I honestly don't see the point of Self-Driving buses, I mean its not like it takes a 100 people to operate a bus, it only takes one driver, who acts both as a driver as well as a decision-maker i.e. don't pull away yet as people are still busy boarding/approaching etc.

And lastly, if we still have at least 1 person in a train even though it almost self-drives, why wouldn't the same apply to a bus? Who would be liable if it drove over a pedestrian for example?
 
I honestly don't see the point of Self-Driving buses, I mean its not like it takes a 100 people to operate a bus, it only takes one driver, who acts both as a driver as well as a decision-maker i.e. don't pull away yet as people are still busy boarding/approaching etc.

And lastly, if we still have at least 1 person in a train even though it almost self-drives, why wouldn't the same apply to a bus? Who would be liable if it drove over a pedestrian for example?

The point is one less mundane job and likely it will do a heck of a better job than humans. Try and catch a Gautrain bus and you will soon see why driverless with some tech is way way better.
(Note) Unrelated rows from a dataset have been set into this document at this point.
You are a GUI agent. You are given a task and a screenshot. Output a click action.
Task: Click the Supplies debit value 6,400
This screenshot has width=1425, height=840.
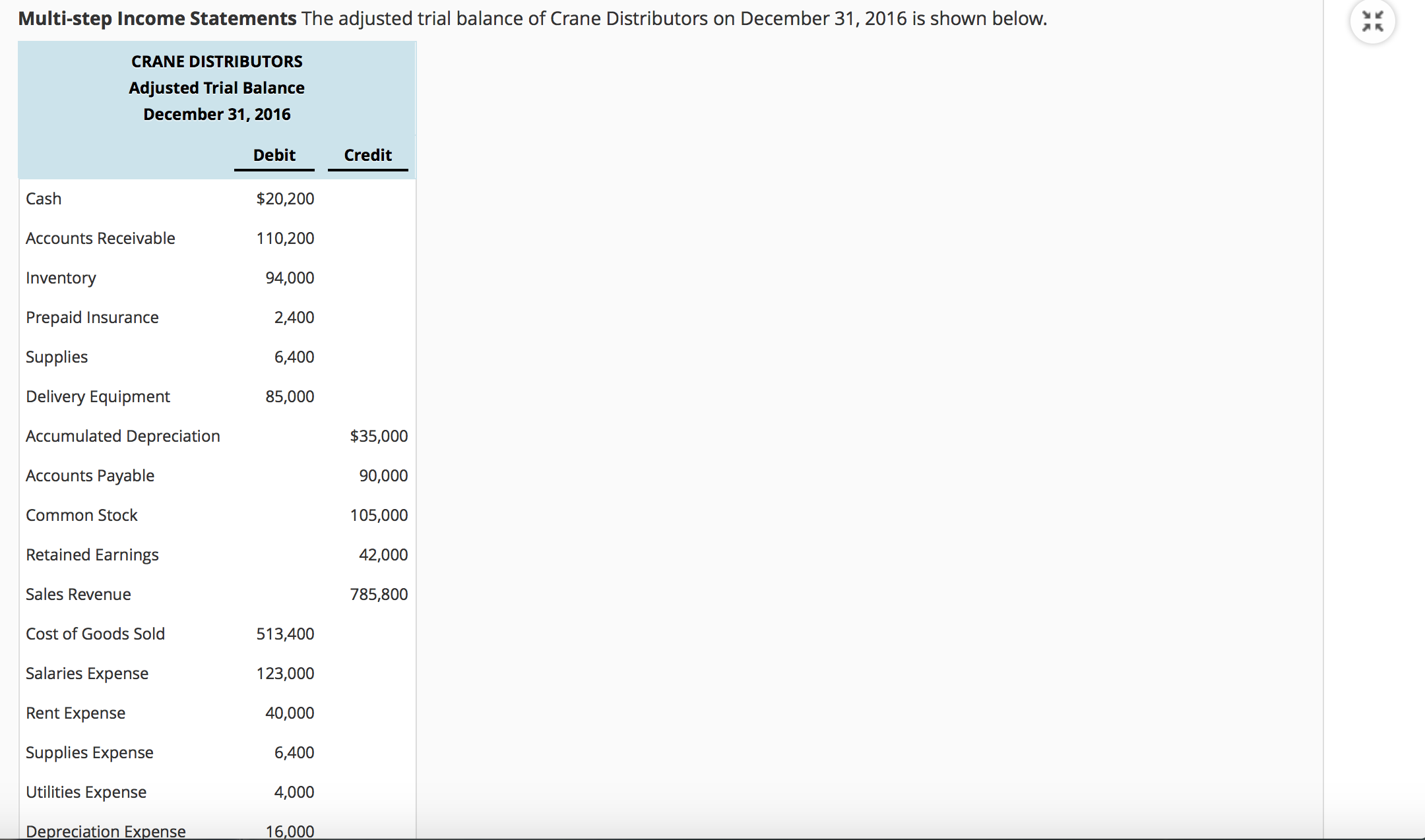[292, 357]
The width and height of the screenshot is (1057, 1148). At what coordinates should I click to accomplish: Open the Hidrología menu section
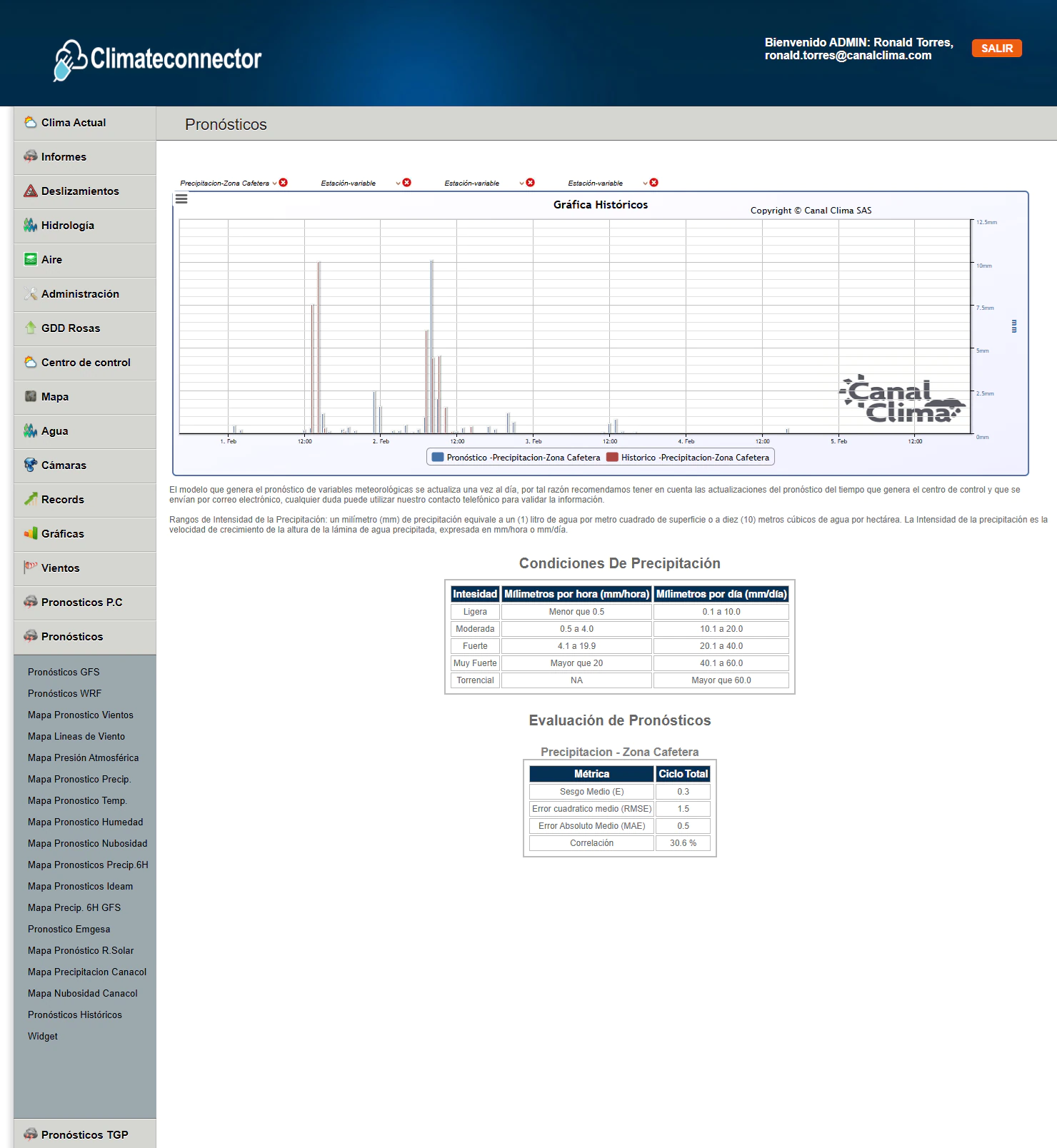coord(68,226)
Why trains like Gautrain with zero rail crossings have drivers is another conundrum as the decision to leave station is based on door sensors and operator looking out (if they do).

If gautrain was driverless the service could run indefinitely with only consideration being operational efficiency but that is again solved via automating it based on occupancy and rail stores along route.

The northern social democratic states of Europe seem very adamant in pushing employment reform wherein anything possible to be computer controlled is as the cost of employment is high.
 
They're more trams than busses, and they don't need to be perfect drivers - they just need to drive better than humans.